病気予防の指導に必要なこと
寒くなって空気が乾燥し、風邪やインフルエンザが流行し出す時期です。それに加え、新型コロナウイルスの流行もあり、病気の予防を子供自身が実践していくことが必要になっています。学級活動(2)を活用して、風邪などの病気を予防するためのめあてを自分で決めて、実践していく取り組みを行い、よりよい生活習慣を身に付けていきたいものです。
執筆/神奈川県公立小学校教諭・山本恭兵
目次
病気の流行を知り課題を「つかむ」
まずはこの時期に風邪や感染症が流行し、予防が必要であるという課題をつかみます。その際に必要となるのが、客観的な事実です。今年は、いつも手洗いやマスクをしていることでよいことは何かを考えたり、子供が風邪をひいた時期を家庭にアンケートで聞いたり、前年度の季節ごとの欠席児童数を養護教諭から聞いたりして、「病気にかからないよう、予防が必要だ」という課題をもつことができるようにします。
流行の原因を「さぐる」
次に病気の流行の原因を調べます。低学年では少し難しいところもあるので、家庭などで聞いたことを出し合うようにするとよいでしょう。

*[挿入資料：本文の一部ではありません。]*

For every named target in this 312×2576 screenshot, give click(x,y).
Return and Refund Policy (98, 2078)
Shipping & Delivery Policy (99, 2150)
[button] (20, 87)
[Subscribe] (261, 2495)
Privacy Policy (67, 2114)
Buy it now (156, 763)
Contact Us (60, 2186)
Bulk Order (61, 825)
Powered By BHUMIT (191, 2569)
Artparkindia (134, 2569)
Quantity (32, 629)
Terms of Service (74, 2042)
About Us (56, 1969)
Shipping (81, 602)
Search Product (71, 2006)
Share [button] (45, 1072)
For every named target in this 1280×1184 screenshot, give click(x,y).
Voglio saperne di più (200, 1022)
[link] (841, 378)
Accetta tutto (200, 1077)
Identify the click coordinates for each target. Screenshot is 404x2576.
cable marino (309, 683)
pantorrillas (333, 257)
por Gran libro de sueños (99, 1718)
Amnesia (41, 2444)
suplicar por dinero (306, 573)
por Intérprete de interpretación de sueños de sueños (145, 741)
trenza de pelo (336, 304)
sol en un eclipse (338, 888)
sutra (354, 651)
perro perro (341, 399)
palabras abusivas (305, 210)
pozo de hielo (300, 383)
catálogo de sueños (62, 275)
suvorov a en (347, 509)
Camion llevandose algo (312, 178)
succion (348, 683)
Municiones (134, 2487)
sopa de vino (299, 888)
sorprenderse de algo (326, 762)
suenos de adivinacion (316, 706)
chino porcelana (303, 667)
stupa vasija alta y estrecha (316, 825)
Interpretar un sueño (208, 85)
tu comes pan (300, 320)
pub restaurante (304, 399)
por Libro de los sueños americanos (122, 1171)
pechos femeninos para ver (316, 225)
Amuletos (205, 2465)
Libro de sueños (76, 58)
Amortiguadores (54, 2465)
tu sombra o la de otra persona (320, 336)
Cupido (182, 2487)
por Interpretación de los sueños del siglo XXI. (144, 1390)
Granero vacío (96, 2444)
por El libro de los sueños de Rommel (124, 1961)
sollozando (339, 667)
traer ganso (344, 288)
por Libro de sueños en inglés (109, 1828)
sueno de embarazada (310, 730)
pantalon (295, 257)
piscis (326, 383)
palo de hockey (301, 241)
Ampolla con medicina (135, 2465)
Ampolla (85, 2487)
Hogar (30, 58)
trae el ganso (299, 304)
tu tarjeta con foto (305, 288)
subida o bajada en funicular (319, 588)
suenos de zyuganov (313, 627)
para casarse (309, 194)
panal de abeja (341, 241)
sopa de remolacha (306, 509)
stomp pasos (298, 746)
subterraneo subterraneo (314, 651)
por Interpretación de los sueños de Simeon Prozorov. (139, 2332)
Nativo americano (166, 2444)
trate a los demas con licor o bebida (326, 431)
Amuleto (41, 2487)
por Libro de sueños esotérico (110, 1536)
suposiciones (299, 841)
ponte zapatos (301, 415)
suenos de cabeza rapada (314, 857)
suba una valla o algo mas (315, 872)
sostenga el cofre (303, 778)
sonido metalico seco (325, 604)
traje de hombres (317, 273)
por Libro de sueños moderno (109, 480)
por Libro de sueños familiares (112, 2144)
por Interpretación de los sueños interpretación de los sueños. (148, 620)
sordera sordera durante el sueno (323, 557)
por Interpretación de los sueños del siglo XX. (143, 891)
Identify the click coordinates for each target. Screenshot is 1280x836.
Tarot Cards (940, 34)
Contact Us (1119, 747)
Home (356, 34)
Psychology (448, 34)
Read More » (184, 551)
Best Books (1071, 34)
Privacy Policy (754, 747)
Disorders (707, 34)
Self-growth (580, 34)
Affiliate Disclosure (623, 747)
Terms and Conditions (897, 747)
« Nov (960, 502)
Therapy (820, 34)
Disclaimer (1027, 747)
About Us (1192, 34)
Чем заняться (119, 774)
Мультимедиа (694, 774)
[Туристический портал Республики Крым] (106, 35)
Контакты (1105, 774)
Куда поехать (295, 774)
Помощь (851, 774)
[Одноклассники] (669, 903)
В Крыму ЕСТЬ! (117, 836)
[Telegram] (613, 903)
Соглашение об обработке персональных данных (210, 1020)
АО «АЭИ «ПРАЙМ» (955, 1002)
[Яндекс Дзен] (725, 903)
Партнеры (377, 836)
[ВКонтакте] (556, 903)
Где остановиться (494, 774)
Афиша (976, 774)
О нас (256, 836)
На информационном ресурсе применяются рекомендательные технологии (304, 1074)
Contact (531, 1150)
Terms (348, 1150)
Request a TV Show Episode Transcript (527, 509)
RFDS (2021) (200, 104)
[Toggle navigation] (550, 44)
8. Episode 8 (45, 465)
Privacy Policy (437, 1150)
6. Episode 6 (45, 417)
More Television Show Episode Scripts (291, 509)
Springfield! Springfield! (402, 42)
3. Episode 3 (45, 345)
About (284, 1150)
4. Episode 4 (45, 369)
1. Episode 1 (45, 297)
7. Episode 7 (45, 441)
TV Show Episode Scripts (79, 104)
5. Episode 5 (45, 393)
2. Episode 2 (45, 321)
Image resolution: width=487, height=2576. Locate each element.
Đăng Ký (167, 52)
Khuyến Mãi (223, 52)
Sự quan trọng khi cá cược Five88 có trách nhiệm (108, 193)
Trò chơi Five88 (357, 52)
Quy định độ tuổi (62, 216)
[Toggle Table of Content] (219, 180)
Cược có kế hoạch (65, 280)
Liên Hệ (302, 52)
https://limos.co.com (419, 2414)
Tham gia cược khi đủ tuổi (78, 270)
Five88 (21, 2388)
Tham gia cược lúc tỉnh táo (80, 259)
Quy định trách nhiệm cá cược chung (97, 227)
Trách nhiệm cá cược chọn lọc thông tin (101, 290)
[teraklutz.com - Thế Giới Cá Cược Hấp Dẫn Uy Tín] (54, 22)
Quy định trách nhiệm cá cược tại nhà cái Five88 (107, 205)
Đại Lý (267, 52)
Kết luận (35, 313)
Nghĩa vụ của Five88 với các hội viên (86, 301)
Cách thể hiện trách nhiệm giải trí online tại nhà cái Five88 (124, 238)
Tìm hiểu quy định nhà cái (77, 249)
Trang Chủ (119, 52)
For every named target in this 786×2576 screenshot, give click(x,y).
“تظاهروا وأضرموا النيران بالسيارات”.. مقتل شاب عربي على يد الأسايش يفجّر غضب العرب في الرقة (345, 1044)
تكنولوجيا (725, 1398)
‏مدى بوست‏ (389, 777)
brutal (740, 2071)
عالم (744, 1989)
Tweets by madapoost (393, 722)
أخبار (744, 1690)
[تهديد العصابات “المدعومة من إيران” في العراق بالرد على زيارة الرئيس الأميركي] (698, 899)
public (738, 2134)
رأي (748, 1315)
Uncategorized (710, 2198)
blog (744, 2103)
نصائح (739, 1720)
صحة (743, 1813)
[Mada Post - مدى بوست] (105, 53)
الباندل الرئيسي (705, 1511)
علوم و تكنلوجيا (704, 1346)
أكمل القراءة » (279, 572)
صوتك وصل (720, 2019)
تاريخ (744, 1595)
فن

また、養護教諭と連携をして教室で説明をしてもらうと、説得力があって子供も納得することでしょう。
病気の予防のための解決策を「見付ける」
病気の原因が分かったところで、具体的にどんなことをすれば予防ができるのかを話し合います。このとき、今までの経験でどんなことをしてきたのかを聞くことで、いろいろな意見が出やすくなります。養護教諭にアドバイスをもらいながら話し合うのもよいでしょう。
出てきた解決策は、次の個人のめあてを決める際に参考になるので、板書しておくようにします。
自分のめあてを「決める」
話合いで出てきた解決策のなかで、自分で取り組んでいくめあてを子供たち一人ひとりが決めます。特に、今年は手洗いなどが習慣化されていることが多いので、それにプラスアルファで何ができそうかを考えて、選べるようにするとよいでしょう。
めあてを「実践する」
めあてをカードに書き、1週間程度実践します。みんなのめあてを教室内に掲示したり、休み時間の終わりに「めあてはできているかな?」と呼びかけたりして、子供がめあてを意識できるように支援しましょう。
めあてが達成できたらカードに色を塗ったりシールを貼ったりするなどして、できた喜びを感じることができるようにします。
めあてカード例
活動をふり返る
1週間ほど実践したら、活動をふり返る時間を取ります。そのなかでは、できたことを称賛し、子供が自信をもつことができるようにします。そうすることで、病気を予防するよりよい生活習慣が身に付いていきます。
活動をより深めるポイント
家庭の協力をお願いする
病気の予防の取り組みは、学校だけでなく家庭での実践も大切です。学級だよりなどで家庭に呼びかけ、めあてで決めたことを家庭でも取り組むことができるように協力をお願いしましょう。
学校の取組と連携する
学校によっては保健委員会などで病気の予防に取り組むところもあるでしょう。委員会の活動と連携して取り組むことで、上級生の取り組み方から学ぶ機会を得ることができます。